Good luck and let us know how it comes out.


----------



## muskyhopeful (Jun 16, 2006)

That's tracking the stuff down. Good things are out there if you're willing to look. 

Don't forget the squeeze of lime into the crockpot about five minutes before you dish it up.

Kevin

I like muskies.


----------



## notoriouslyken (Sep 27, 2006)

Any reason to do it right before you serve? I was gonna mix it in with everything else.  Good thing you said that


----------



## laura_holmes (Nov 2, 2006)

which recipe did you end up using in your chilli?


----------



## notoriouslyken (Sep 27, 2006)

I ended up using this one, however I added more tomatoes, less peppers, a combination of white & red onions, & my own chili powder.
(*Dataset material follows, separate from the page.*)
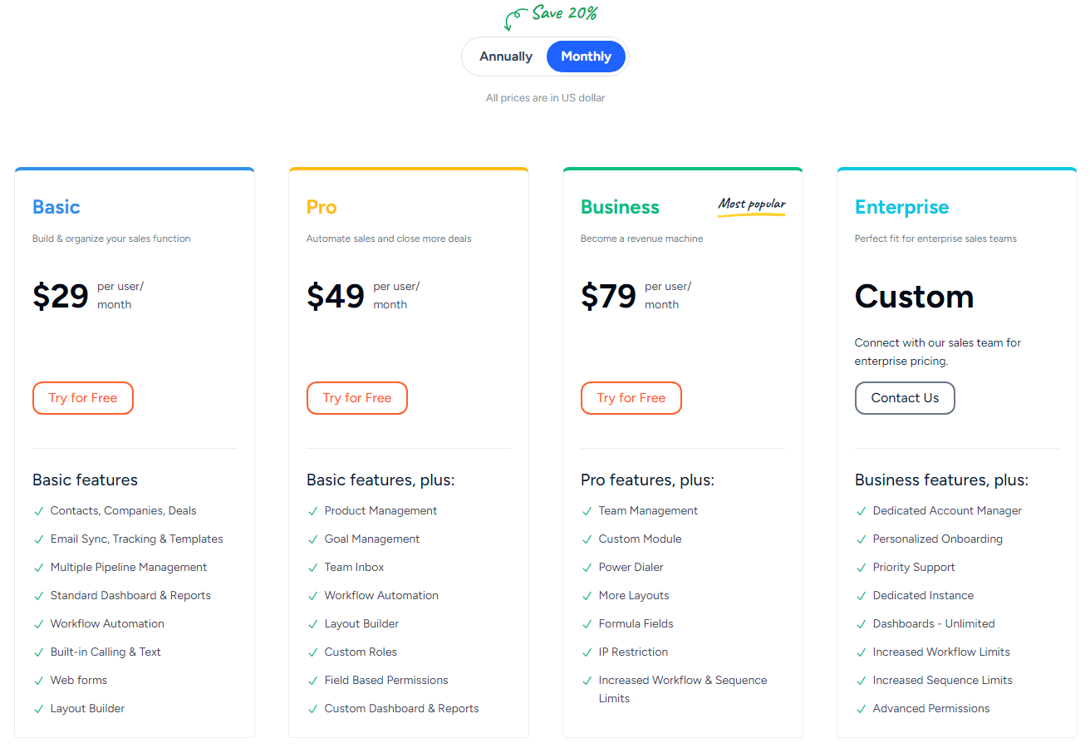
Task: Click the $49 Pro price
Action: pos(336,296)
I also added both black and kidney beans to the mix so it's not really chili anymore to the die-hards, but I talked to one of the other contestants and they were adding beans too. I've always prefered my chili with beans. It's an informal competition, so they won't be throwing me out for bending the rules a little. It came out really well. A mild-medium (I was afraid the judges couldn't take the heat) that everyone has said is amazing and simply divine.

I can't wait until judgement hour.


----------



## mikelm (Dec 23, 2000)

I attended the Great Chili Cook-Off :bounce: in Terlingua, TX in 2001. (As a spectator, not a contestant.) I had been told it was just a competition to see who could make the hottest chili, but that wasn't true at all. There were chilis (NO beans) of great complexity and variety. It was a great experience.

I concur with the cubed meat faction (though I prefer about 1/4" cubes.) Cubes give a much better texture than ground beef. I'm gonna go with a tri-tip on my next batch.

Mike :chef:


----------